In one embodiment, the detecting device further comprises a test strip 200, fig. 2 is a schematic view of an embodiment of the test strip 200, the test strip 200 comprises a substrate layer 210, at least two working electrodes 220, an intermediate layer 230 and a top cover layer 240, the substrate layer 210 is provided with a reaction portion 211 for carrying a sample; the working electrodes 220 are respectively disposed on the substrate layer 210, and one end of each working electrode 220 at least partially contacts the reaction portion 211. The intermediate layer 230 is disposed on the working electrode 220 and the substrate layer 210, and an injection part 231 is disposed on the intermediate layer 230 at a position corresponding to the reaction part 211, so that the sample can be injected onto the reaction part 211 through the injection part 231. The cap layer 240 is disposed on the middle layer 230.

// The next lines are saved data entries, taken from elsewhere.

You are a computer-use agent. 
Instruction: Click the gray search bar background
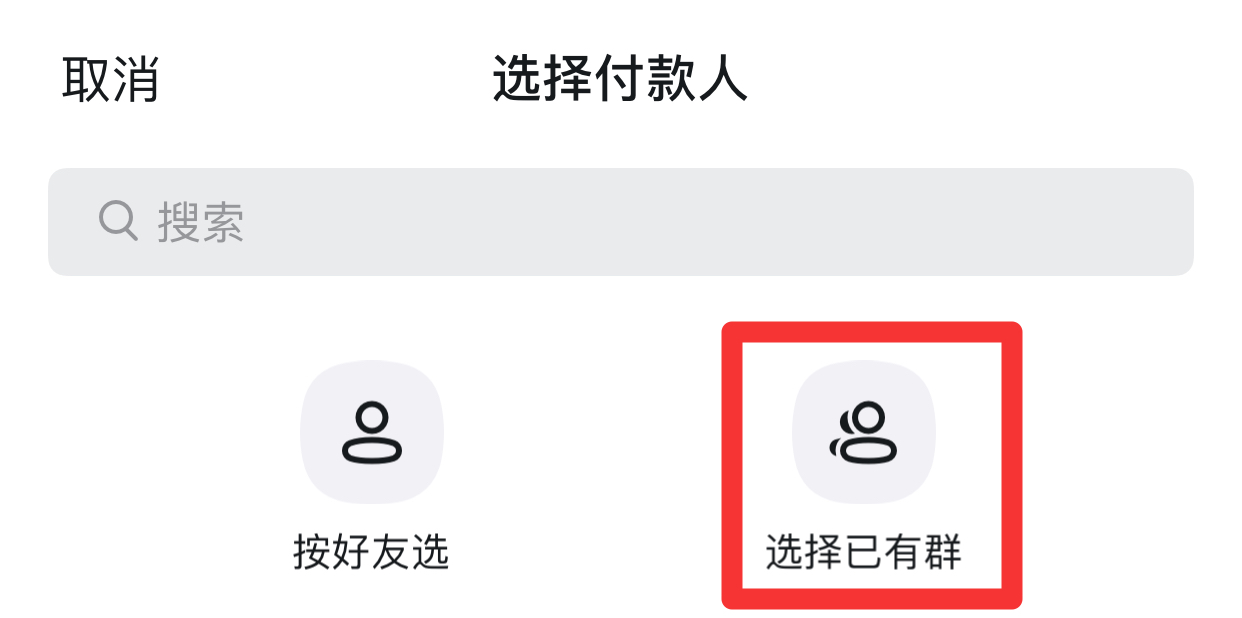coord(621,221)
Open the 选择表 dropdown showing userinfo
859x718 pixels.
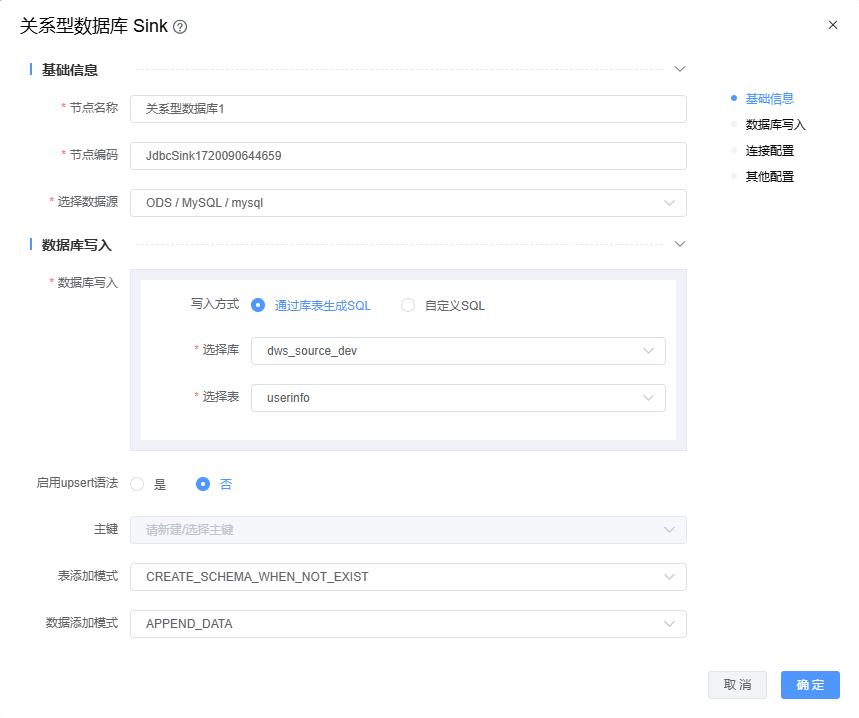(x=458, y=398)
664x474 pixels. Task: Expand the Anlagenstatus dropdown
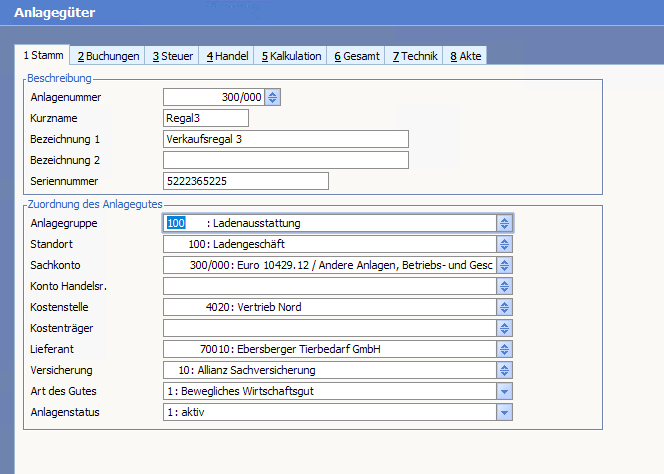(x=505, y=412)
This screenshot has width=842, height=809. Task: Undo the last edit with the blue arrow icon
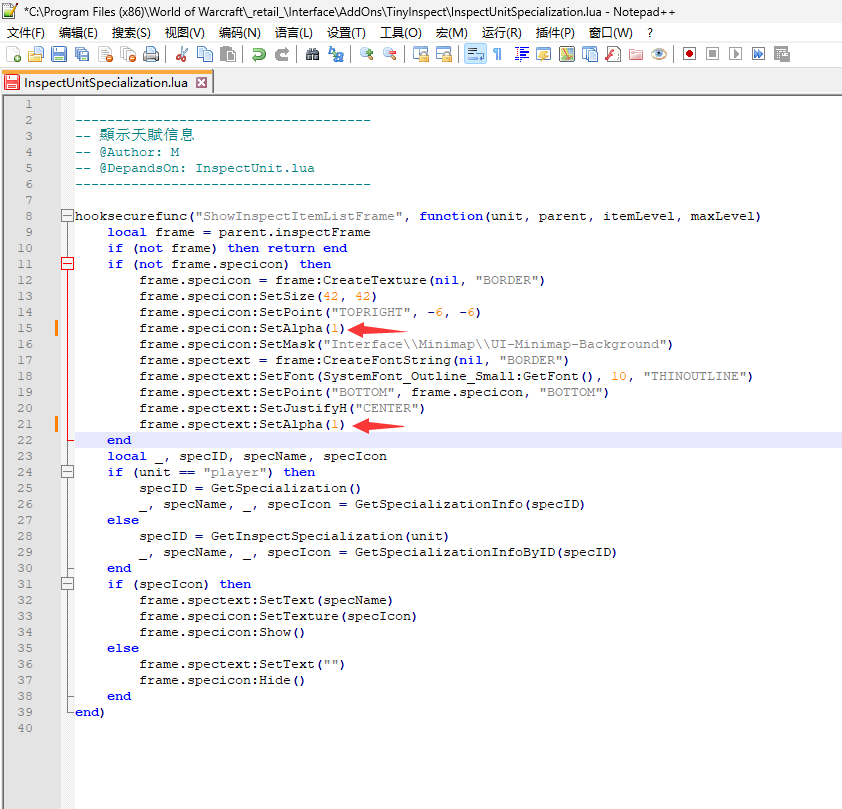point(258,54)
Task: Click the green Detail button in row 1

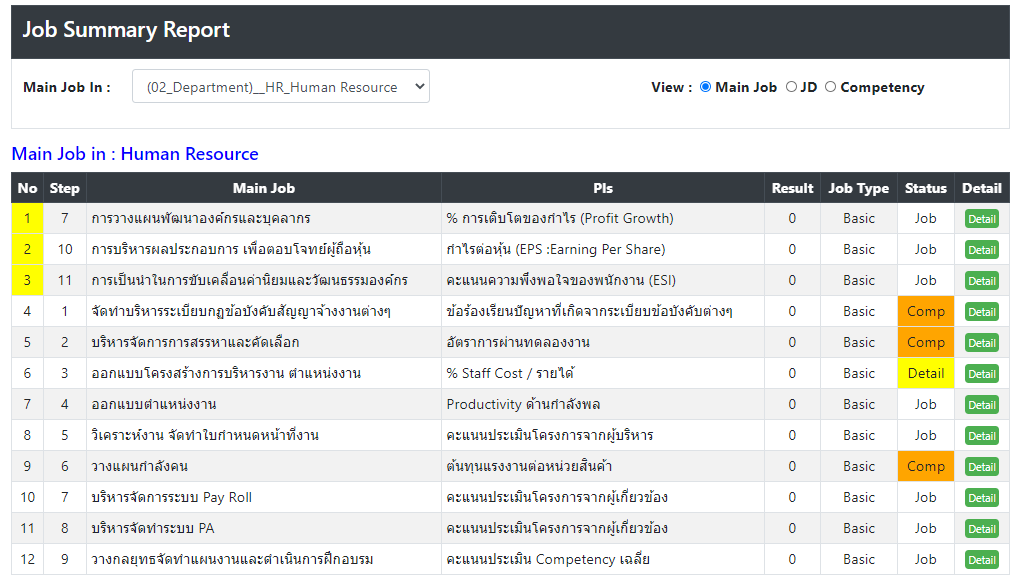Action: tap(982, 219)
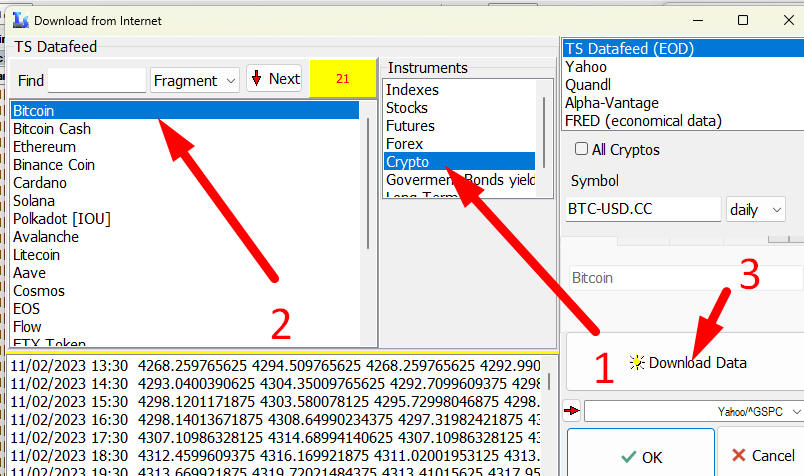804x476 pixels.
Task: Click the Find text input field
Action: pyautogui.click(x=96, y=80)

In one embodiment, the detecting device 100 further includes a connecting circuit 140 and a detecting circuit 150, the connecting circuit 140 is electrically connected to the working electrode 220 of the test strip 200 and the converting circuit 120, respectively, so that the converting circuit 120 measures the voltage or current change on the test strip 200 through the connecting circuit 140. In addition, the first detection voltage and the second detection voltage provided by the power supply circuit 110 can be sequentially applied to the working electrode 220 through the converting circuit 120 and the connecting circuit 150. In other embodiments, the power supply circuit 110 can also apply a voltage directly to the test strip 200 without the conversion circuit 120 and the connection circuit 140. The test circuit 150 is used to determine whether the test strip 200 is connected to the connection circuit 140.

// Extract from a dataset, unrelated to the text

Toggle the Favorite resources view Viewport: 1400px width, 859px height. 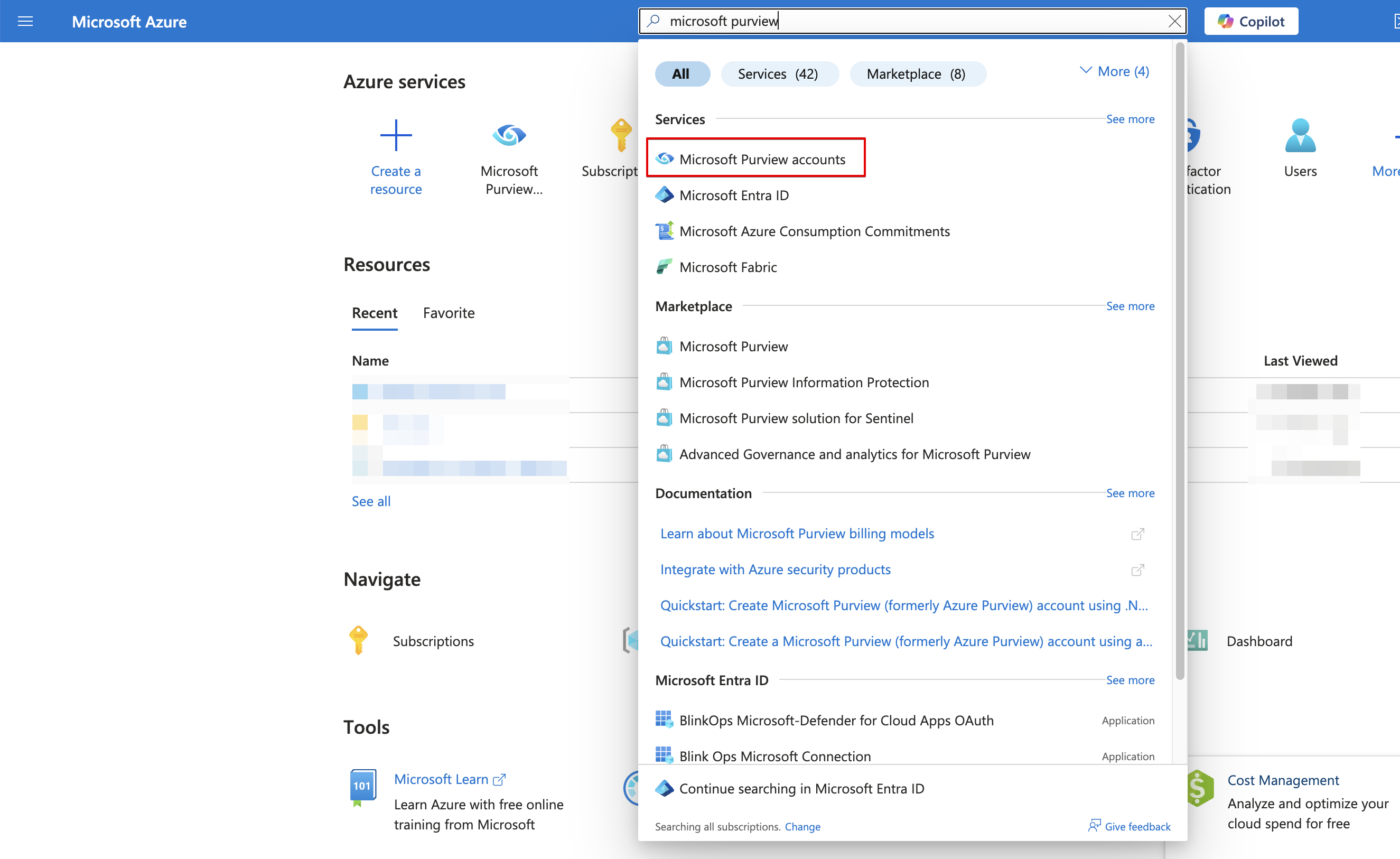click(449, 311)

In one embodiment, the power supply circuit 110 is further configured to apply a third detection voltage to the sample, the third detection voltage is also a positive voltage and is between 0.2 v and 1 v, as shown in fig. 3A to 4B, the third time period t3 of the third detection voltage may be between 0.2 s and 5 s, and the sample has a detection current P3 when receiving the third detection voltage. The conversion circuit 120 is used to detect the voltage variation when the third detection voltage is applied to the sample, so as to output a voltage variation signal, and the processing circuit 130 can calculate a second correlation value (e.g. an initial blood glucose value) according to the voltage variation signal.

The processing circuit 130 can correct the second correlation value according to the first correlation value after calculating the first correlation value and the second correlation value. For example, the processing circuit 130 can correct the initial blood glucose level according to the hematocrit index, and since the initial blood glucose level is affected by the hematocrit index and deviates from the actual condition, the corrected actual blood glucose level can actually reflect the actual blood glucose state of the user.

In a real worldIn one embodiment, the processing circuit 130 may correct the initial blood glucose level according to the following equation: "G1 ═ G0 × (Hct index) ^f In this case, Hct index is an index of hematocrit, and can be replaced by a current change slope or a hematocrit. G0 is the initial blood glucose value, f is a weight constant between 0.5-2.0, and G1 is the corrected actual blood glucose value.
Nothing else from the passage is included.